START Data
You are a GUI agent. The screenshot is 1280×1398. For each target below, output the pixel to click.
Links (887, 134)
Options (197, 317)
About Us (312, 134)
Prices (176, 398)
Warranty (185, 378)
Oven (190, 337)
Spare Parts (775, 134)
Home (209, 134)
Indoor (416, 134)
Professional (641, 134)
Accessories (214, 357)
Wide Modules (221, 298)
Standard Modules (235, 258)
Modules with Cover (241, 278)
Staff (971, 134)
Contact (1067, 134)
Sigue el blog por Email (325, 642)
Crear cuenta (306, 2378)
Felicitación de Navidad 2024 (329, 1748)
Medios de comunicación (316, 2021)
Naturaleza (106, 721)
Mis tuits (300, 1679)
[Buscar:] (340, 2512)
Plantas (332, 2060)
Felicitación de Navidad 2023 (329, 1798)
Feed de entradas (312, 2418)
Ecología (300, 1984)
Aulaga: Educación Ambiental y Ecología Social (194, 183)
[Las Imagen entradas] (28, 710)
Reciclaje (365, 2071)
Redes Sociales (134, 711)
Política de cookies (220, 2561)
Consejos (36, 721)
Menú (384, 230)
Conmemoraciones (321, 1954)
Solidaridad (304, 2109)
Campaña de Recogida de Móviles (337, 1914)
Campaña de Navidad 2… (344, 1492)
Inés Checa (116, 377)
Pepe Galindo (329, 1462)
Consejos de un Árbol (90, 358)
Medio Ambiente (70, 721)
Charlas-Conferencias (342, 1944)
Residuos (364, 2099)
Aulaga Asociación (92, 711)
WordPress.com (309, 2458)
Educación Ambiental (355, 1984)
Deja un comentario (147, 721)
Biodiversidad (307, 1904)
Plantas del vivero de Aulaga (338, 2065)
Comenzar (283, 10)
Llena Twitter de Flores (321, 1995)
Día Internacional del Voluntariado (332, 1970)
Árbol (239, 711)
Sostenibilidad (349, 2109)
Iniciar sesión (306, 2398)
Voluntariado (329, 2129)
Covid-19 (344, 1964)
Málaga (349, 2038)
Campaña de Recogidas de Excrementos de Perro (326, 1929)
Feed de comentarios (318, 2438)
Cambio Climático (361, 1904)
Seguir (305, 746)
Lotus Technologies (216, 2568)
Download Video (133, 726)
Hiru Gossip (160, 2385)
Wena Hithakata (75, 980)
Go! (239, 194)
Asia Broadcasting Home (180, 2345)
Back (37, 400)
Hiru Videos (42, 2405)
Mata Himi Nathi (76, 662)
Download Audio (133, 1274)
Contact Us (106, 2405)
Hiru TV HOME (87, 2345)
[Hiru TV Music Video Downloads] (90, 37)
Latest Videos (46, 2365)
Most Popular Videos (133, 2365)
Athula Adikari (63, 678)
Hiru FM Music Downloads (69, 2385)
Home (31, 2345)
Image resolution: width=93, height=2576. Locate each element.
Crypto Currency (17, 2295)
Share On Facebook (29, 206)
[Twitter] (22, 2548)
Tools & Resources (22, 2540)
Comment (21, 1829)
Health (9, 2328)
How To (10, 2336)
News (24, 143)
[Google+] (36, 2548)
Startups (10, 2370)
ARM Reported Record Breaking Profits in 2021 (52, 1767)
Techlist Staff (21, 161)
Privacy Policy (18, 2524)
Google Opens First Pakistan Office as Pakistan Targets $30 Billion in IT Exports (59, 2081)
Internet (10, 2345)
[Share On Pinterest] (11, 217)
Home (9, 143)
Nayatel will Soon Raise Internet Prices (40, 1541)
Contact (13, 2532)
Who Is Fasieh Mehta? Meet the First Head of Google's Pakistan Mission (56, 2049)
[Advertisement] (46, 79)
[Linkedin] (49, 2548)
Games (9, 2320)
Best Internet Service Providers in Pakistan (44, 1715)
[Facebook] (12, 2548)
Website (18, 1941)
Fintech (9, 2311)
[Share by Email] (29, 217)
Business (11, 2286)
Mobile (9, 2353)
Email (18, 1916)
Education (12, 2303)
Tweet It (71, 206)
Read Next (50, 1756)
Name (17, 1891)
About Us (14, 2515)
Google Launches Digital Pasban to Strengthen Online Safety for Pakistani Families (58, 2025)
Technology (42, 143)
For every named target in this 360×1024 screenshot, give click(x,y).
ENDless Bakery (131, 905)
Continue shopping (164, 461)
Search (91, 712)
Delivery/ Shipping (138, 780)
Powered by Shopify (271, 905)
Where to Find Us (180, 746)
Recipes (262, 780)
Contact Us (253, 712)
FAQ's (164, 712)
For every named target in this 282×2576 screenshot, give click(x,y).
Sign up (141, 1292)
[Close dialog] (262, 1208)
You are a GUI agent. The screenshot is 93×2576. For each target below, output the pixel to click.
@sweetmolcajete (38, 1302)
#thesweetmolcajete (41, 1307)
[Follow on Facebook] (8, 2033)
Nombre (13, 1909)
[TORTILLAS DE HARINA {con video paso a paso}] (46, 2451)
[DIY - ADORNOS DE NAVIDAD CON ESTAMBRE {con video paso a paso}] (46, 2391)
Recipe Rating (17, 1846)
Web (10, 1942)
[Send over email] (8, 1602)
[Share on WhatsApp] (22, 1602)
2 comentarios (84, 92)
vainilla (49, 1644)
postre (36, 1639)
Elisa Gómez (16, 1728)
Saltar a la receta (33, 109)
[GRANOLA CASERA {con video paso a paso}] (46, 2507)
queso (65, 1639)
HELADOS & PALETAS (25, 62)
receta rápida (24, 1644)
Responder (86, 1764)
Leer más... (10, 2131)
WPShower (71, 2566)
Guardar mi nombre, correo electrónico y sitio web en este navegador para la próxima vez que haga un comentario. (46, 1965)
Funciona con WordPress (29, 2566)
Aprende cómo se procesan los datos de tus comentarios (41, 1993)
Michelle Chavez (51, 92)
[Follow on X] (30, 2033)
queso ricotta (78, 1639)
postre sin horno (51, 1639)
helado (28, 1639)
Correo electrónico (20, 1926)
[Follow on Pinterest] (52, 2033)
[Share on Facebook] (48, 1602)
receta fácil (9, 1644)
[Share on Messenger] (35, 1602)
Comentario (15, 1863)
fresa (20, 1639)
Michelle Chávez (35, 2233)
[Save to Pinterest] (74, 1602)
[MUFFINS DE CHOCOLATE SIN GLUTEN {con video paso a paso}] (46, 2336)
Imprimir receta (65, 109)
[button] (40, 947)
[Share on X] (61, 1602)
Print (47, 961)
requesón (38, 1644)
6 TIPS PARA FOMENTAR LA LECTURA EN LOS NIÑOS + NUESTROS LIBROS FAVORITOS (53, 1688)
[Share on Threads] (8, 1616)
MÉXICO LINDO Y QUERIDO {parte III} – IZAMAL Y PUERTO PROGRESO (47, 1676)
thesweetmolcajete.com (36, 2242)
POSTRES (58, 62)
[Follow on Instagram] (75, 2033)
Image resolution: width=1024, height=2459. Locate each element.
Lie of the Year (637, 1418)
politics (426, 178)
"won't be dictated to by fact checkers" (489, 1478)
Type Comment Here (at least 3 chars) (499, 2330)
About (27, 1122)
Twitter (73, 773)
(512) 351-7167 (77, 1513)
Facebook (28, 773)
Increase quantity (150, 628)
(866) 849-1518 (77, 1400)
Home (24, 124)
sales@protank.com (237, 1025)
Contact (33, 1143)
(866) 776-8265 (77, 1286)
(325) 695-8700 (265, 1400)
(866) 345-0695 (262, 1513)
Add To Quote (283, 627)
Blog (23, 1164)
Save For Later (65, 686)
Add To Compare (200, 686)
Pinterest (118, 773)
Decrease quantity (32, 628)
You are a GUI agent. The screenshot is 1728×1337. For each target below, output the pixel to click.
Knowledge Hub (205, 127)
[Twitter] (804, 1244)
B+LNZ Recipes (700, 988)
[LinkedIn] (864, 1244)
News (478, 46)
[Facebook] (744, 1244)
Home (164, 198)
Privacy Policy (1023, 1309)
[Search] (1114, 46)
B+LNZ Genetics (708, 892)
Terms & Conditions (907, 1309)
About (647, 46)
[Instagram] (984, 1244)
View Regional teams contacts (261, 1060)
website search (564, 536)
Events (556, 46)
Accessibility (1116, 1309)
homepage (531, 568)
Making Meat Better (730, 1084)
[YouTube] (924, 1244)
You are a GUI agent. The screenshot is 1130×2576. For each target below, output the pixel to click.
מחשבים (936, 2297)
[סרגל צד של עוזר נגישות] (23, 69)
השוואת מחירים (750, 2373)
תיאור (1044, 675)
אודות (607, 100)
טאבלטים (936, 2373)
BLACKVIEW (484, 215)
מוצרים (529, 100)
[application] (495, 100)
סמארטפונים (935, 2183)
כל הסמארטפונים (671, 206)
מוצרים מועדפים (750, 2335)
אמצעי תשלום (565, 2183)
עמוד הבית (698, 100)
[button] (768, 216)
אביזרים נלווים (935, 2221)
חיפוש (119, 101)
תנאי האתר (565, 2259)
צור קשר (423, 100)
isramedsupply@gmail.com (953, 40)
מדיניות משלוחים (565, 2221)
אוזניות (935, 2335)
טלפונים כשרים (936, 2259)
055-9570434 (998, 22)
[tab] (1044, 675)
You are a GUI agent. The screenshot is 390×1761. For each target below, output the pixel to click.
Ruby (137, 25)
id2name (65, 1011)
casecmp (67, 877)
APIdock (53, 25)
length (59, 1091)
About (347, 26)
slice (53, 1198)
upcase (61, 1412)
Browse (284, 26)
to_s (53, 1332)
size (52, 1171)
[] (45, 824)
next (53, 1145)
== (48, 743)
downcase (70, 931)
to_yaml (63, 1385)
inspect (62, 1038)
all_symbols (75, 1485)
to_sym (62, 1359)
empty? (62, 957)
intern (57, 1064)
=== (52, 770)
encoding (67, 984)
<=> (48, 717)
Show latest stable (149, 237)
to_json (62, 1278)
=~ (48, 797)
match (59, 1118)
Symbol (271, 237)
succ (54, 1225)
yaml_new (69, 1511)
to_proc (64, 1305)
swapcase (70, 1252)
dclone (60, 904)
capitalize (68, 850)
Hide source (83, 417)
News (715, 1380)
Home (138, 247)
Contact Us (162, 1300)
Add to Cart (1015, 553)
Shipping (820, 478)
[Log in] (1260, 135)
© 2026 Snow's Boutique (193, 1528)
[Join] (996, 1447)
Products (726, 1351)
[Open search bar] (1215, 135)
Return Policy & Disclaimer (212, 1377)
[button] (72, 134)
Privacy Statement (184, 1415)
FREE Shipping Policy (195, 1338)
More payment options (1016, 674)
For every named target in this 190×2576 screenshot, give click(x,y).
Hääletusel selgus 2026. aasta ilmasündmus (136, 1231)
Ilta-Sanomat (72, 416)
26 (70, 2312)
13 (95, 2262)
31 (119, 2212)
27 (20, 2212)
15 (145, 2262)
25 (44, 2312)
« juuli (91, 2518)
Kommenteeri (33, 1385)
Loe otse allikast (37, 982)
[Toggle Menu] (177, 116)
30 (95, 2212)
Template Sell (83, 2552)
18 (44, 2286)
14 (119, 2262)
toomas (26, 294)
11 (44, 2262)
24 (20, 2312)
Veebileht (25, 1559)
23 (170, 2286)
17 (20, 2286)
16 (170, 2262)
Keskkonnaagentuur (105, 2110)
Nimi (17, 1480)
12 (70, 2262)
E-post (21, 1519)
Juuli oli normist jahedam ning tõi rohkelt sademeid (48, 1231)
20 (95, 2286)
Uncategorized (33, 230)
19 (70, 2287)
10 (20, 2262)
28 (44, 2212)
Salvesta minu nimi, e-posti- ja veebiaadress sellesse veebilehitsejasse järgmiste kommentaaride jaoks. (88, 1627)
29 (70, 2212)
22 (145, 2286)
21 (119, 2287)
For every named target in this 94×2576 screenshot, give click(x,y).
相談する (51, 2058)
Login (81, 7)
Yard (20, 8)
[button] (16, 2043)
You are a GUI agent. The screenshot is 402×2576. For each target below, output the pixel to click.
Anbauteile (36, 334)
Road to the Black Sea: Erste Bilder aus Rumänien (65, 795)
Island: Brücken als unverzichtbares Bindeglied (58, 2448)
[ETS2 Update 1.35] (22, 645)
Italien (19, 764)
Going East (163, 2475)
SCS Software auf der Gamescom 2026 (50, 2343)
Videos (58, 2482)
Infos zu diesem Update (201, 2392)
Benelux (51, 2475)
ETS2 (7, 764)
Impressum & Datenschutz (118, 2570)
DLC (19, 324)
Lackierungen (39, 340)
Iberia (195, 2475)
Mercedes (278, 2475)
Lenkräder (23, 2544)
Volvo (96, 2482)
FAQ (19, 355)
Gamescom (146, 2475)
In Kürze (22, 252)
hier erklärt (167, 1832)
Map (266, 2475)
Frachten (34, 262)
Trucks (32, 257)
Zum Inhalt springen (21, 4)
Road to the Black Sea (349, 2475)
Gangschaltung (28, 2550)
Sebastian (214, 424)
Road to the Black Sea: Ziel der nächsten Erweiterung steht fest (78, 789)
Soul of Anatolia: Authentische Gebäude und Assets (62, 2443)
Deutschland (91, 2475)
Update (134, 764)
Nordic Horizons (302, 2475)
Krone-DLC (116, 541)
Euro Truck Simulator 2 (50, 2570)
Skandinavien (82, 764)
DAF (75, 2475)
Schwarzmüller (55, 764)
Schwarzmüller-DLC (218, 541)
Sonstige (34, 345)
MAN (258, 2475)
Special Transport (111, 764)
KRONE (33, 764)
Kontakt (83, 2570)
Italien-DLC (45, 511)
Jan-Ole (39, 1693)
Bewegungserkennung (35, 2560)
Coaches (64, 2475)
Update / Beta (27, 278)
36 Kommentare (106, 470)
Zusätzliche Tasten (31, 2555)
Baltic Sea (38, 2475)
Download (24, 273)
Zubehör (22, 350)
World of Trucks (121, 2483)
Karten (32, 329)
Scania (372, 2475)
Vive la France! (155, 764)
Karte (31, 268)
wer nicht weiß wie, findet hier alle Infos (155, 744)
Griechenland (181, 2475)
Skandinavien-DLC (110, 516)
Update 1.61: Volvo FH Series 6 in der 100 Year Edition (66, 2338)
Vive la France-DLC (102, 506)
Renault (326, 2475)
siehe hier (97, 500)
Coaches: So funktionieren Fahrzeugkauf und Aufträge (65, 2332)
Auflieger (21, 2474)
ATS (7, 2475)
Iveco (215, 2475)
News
END Data
- **Exercise description**: Once you find the string "Felicitación" in a line of the records, copy that line.

- **Answer to this exercise**:
Felicitación de Navidad 2024 (329, 1748)
Felicitación de Navidad 2023 (329, 1798)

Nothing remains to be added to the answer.